=== Entries supplied ===

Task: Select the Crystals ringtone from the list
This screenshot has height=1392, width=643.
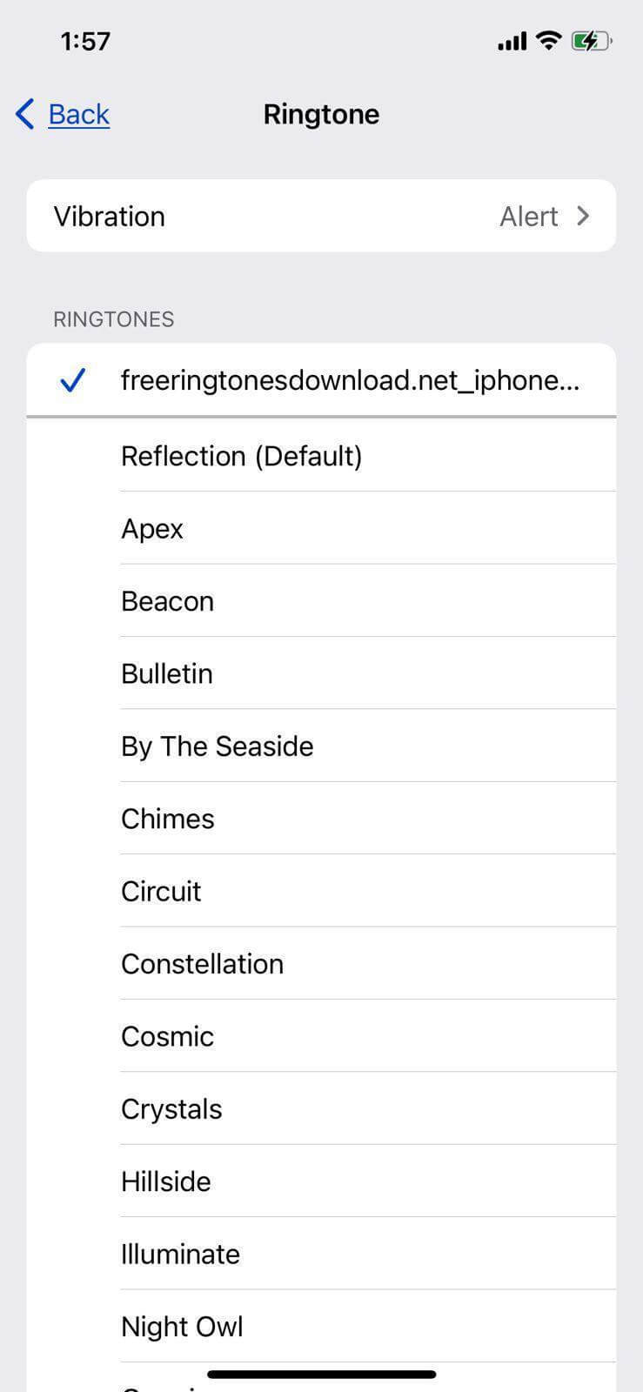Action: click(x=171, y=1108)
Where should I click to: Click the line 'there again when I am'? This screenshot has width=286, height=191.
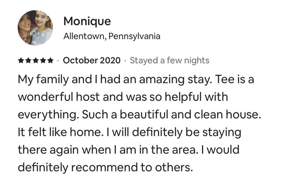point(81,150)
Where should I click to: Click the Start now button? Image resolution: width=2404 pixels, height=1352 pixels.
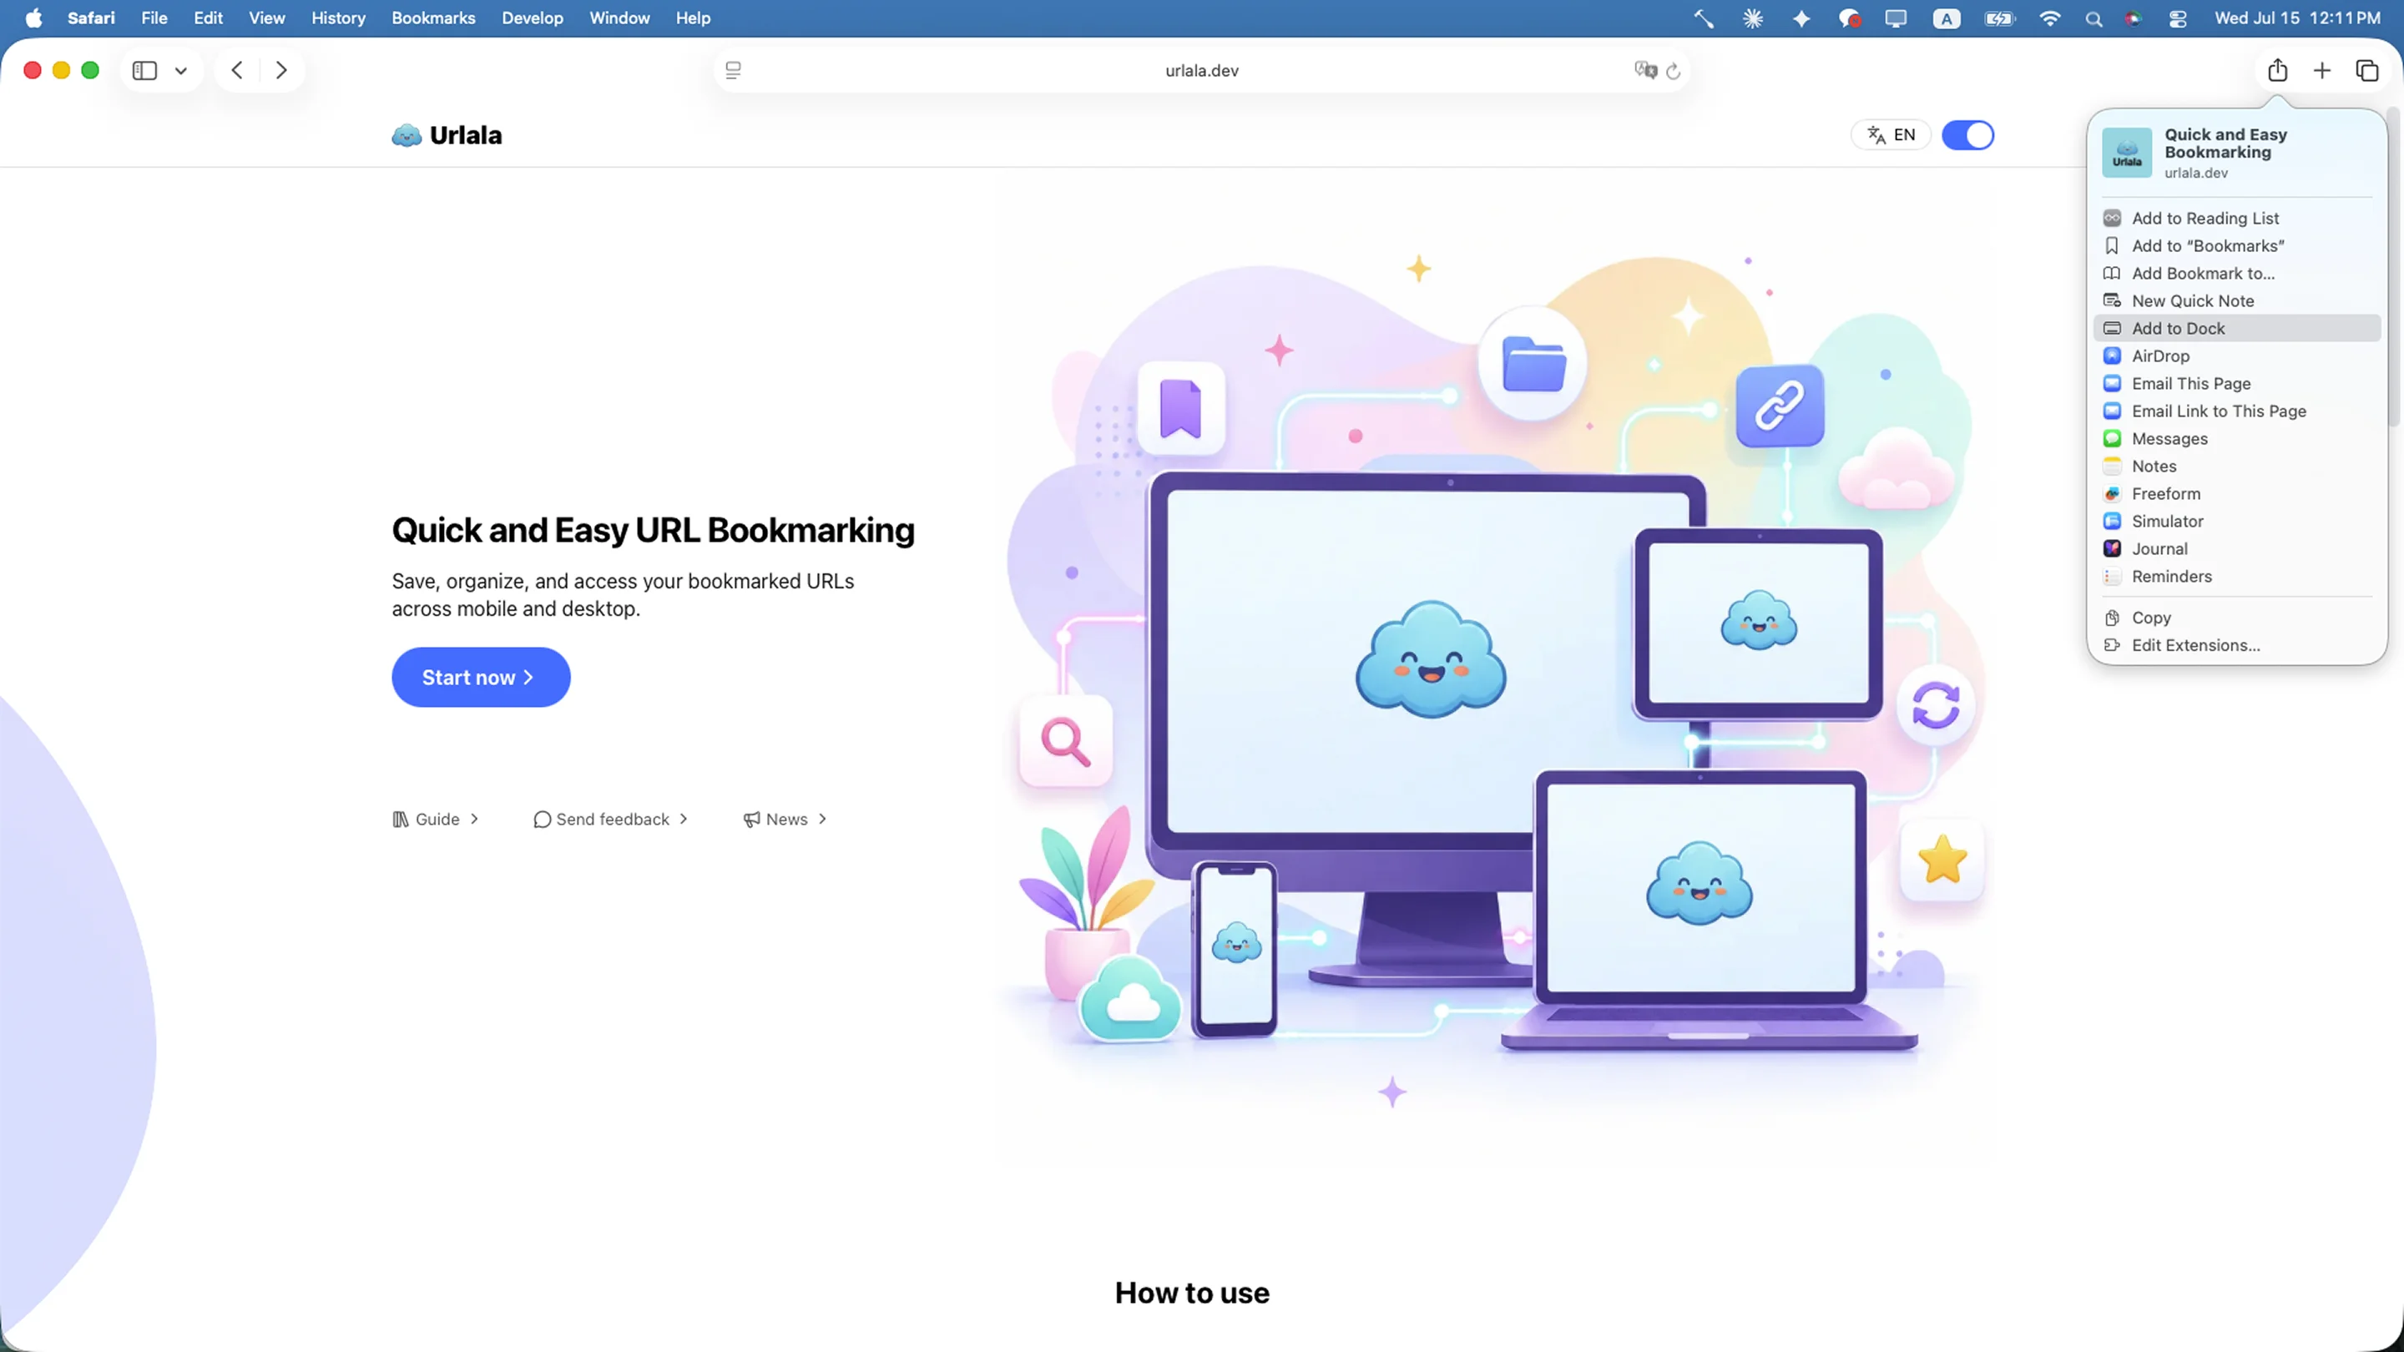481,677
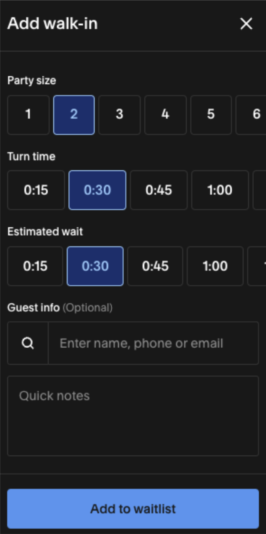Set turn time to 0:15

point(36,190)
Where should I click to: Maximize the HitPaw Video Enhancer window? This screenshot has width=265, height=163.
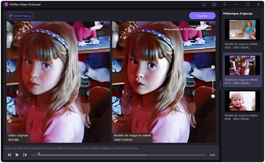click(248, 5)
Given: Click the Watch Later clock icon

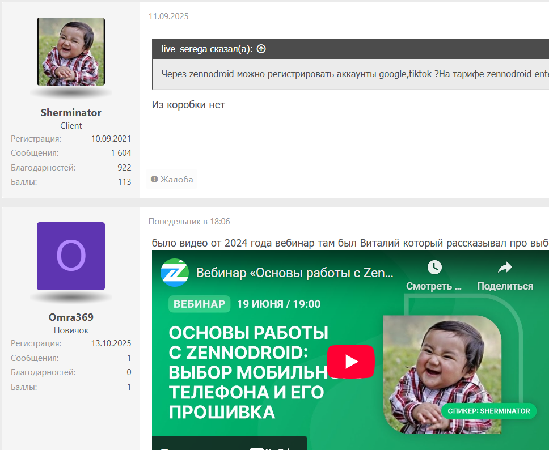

===

## Prompt
Please transcribe exactly the lines from the one containing "This screenshot has height=1392, width=643." through the final line of the data, including both, and nothing else. Pictures are to be left out.

## Output of the exercise
This screenshot has height=1392, width=643.
Action: click(x=171, y=1108)
Where should I click to: Click the line 'there again when I am'? This screenshot has width=286, height=191.
point(81,150)
Where should I click to: Click the Start now button? Image resolution: width=2404 pixels, height=1352 pixels.
481,677
Set turn time to 0:15

point(36,190)
Where should I click to: Maximize the HitPaw Video Enhancer window? This screenshot has width=265, height=163.
click(248, 5)
Given: Click the Watch Later clock icon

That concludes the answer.